→ **WHAT YOU WILL DO**: Below are the records; tally the lines that include "agent" and report only the total.

→ **RECORDS FOR THE EXERCISE**:
# # # # # # #

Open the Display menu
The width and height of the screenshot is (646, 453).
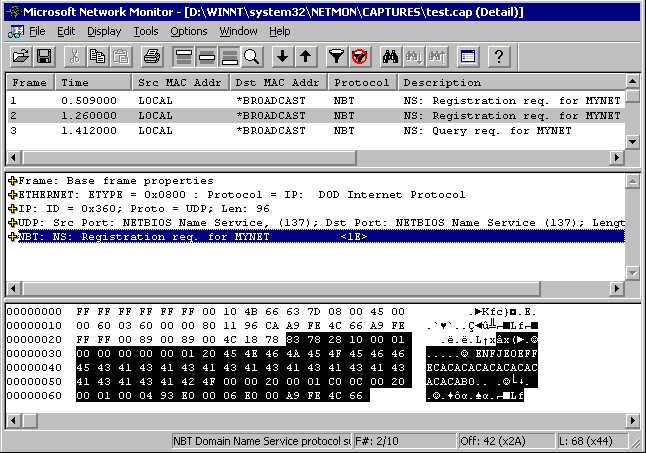coord(103,31)
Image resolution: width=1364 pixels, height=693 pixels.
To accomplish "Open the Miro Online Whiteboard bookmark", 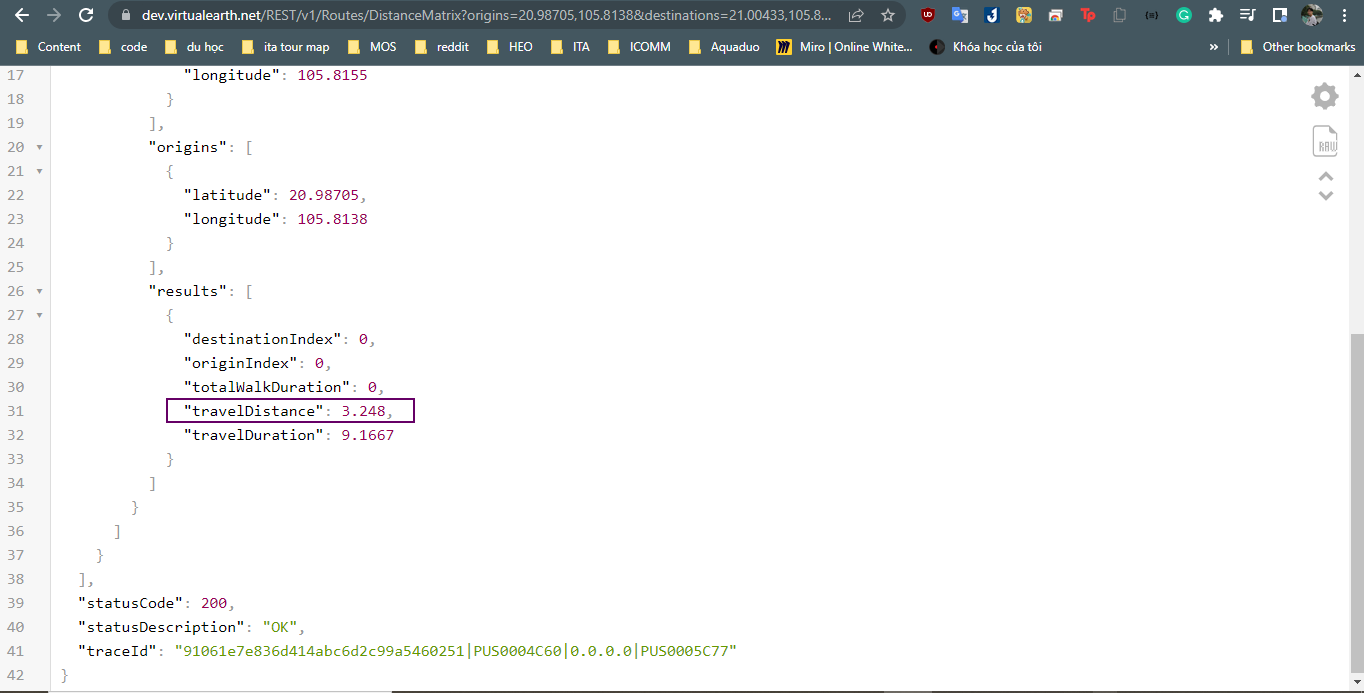I will [x=845, y=47].
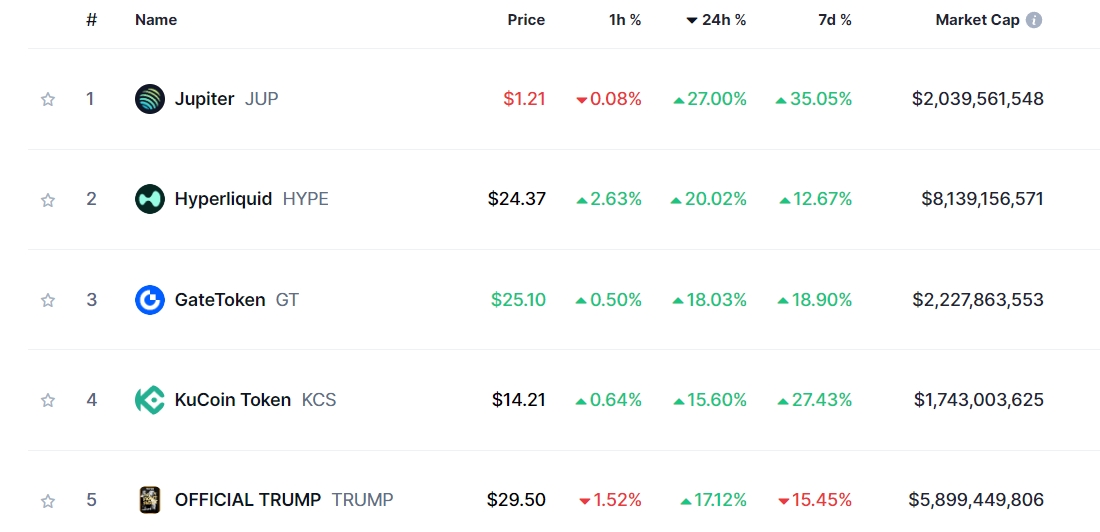Screen dimensions: 1100x532
Task: Click the Hyperliquid coin logo icon
Action: pos(149,199)
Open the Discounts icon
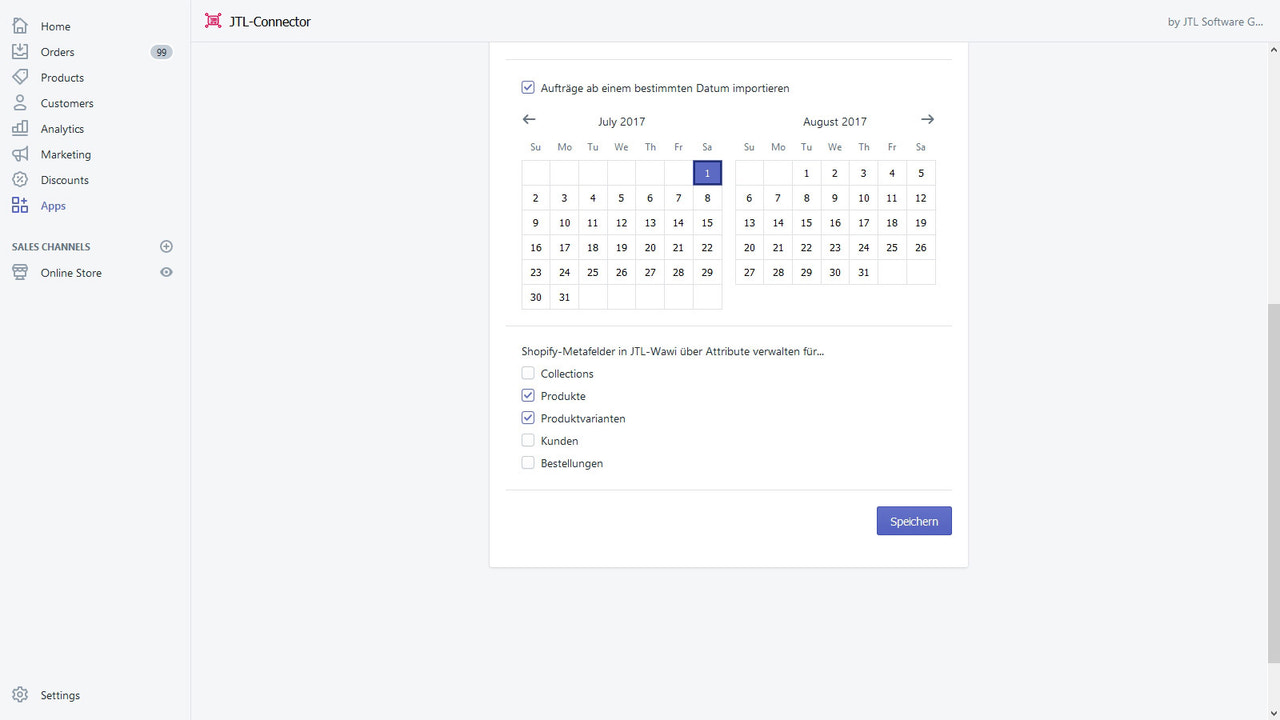This screenshot has width=1280, height=720. pyautogui.click(x=20, y=180)
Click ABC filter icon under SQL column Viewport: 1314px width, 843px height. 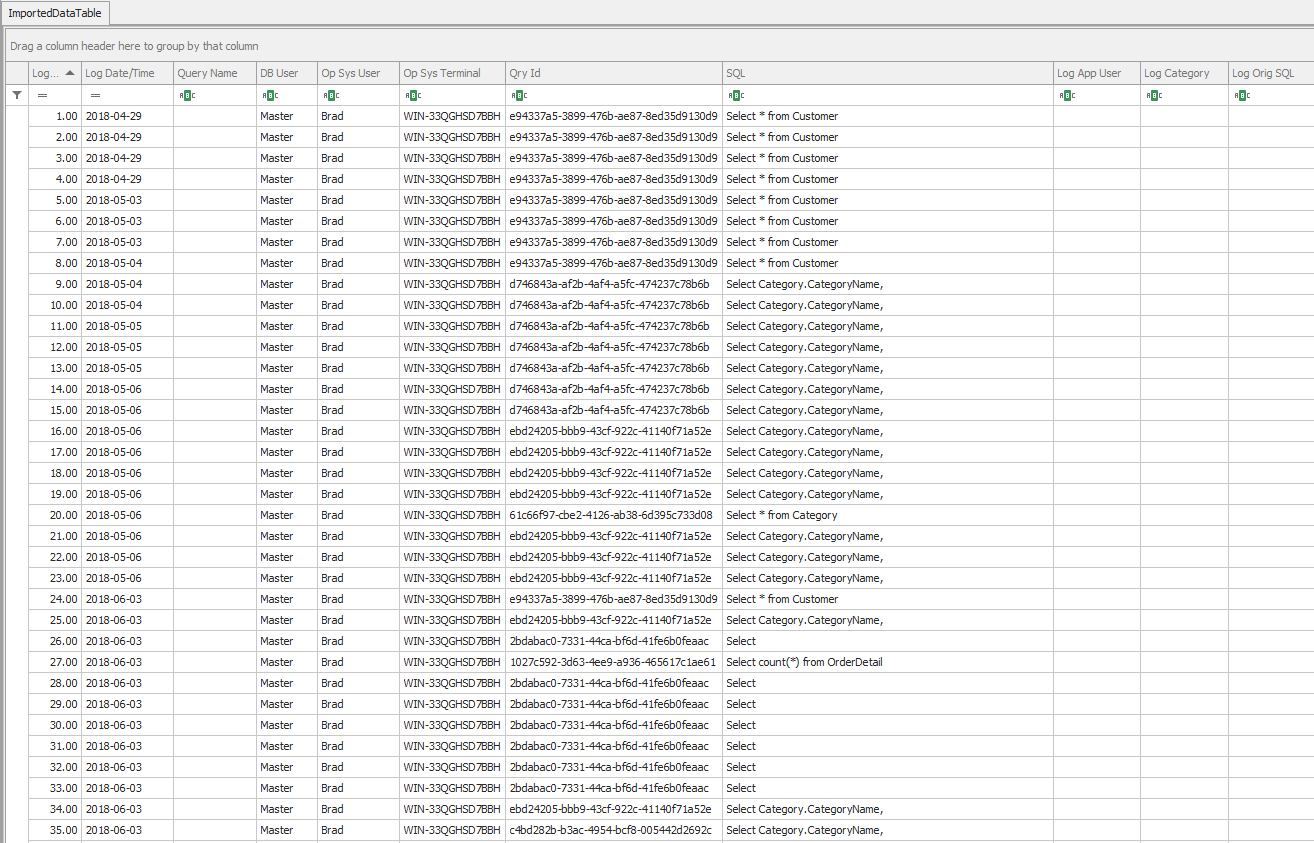736,95
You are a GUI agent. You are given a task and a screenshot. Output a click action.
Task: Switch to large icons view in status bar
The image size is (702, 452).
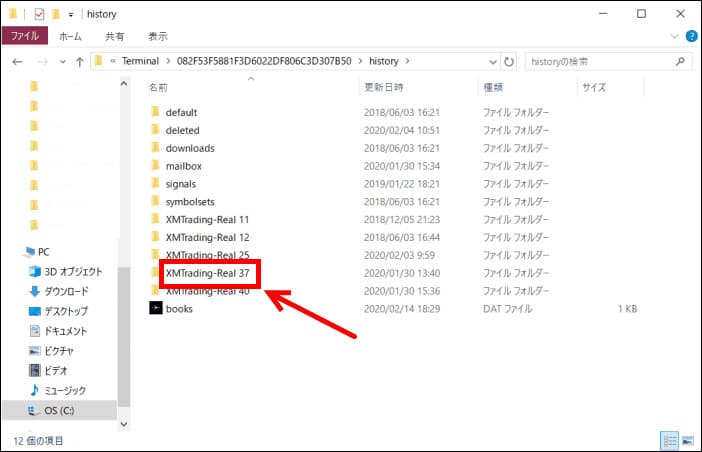point(687,440)
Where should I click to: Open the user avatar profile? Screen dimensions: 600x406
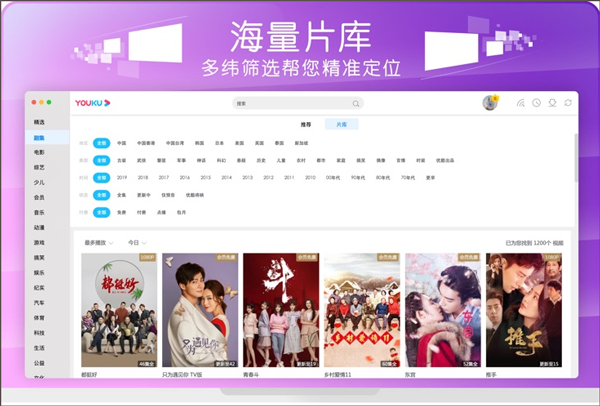(x=490, y=102)
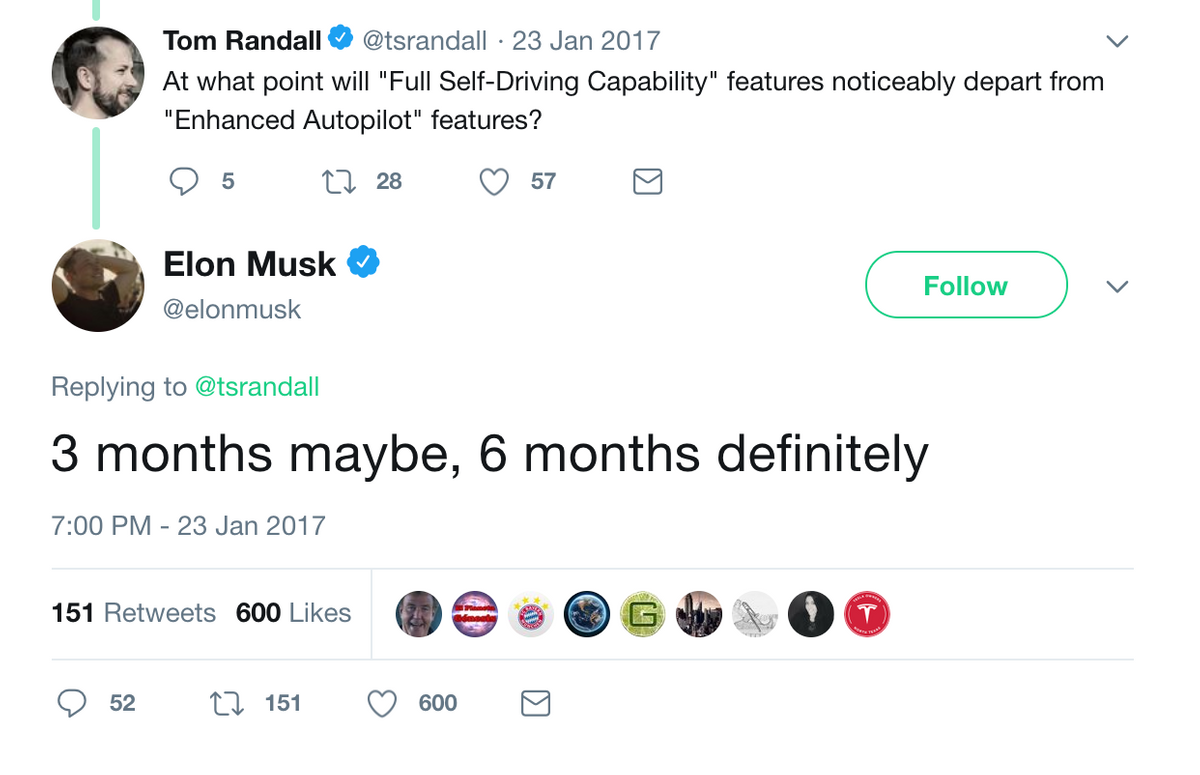Share Elon Musk's tweet via envelope icon
The image size is (1200, 775).
click(536, 704)
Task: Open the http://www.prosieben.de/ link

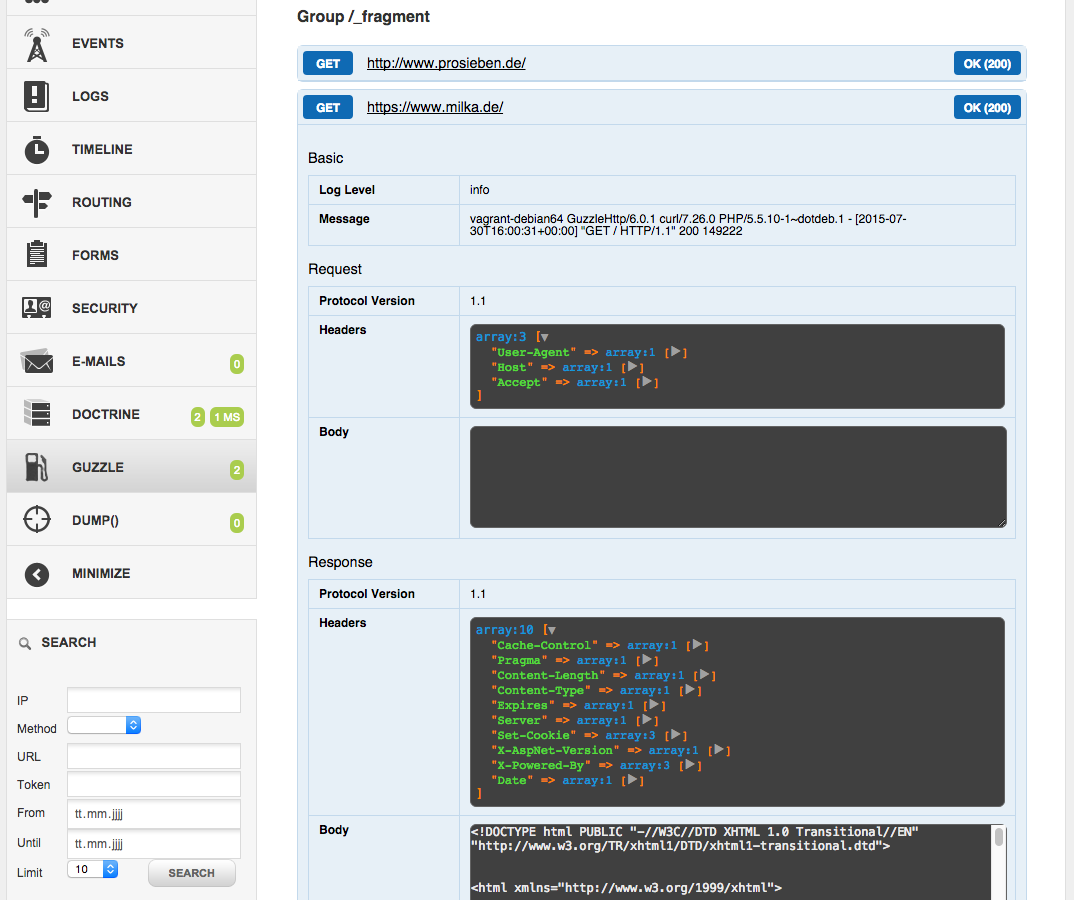Action: coord(446,63)
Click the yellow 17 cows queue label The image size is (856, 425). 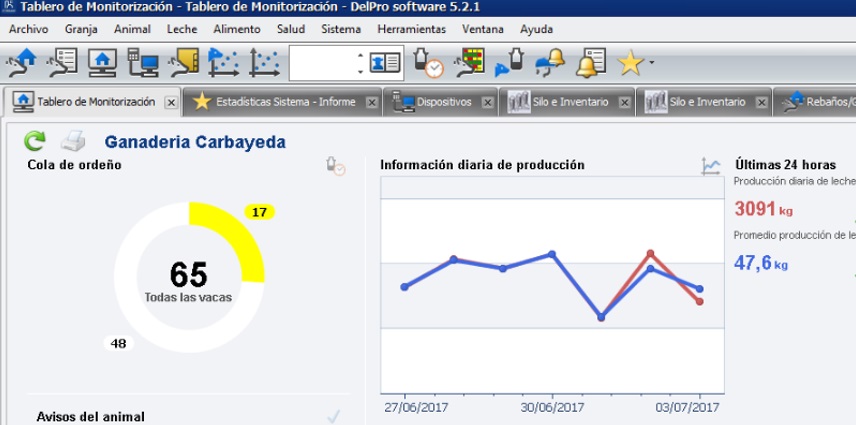[259, 212]
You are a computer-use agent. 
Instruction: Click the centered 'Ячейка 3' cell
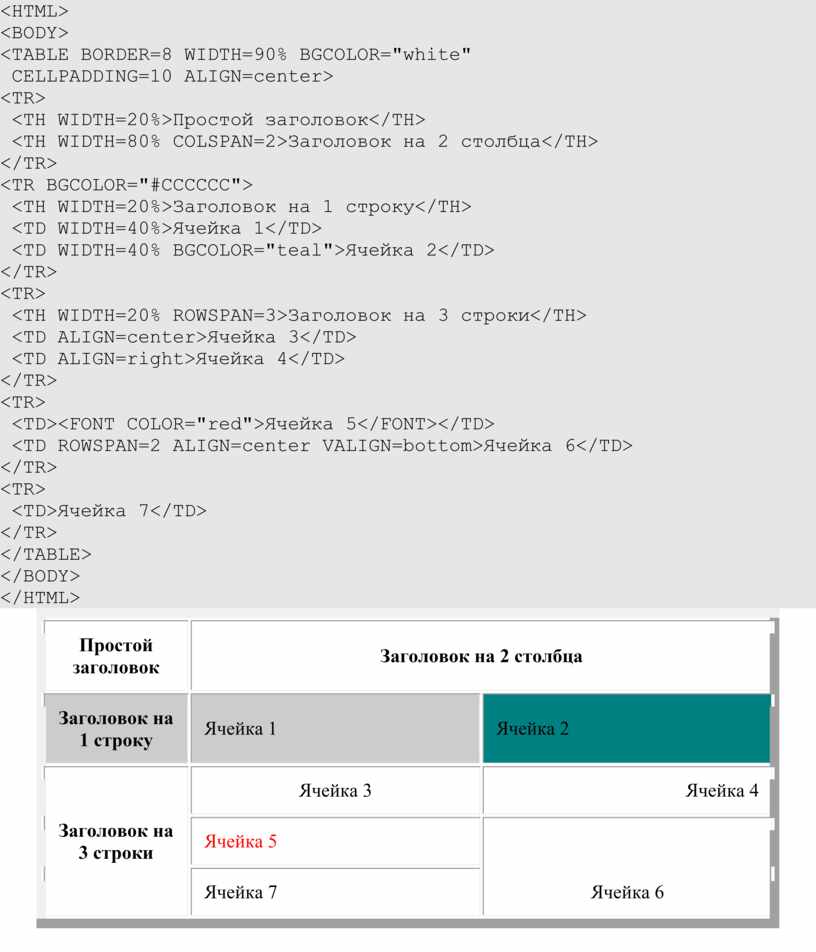point(335,790)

# # # # # # #

→ **EXERCISE OUTPUT**: 2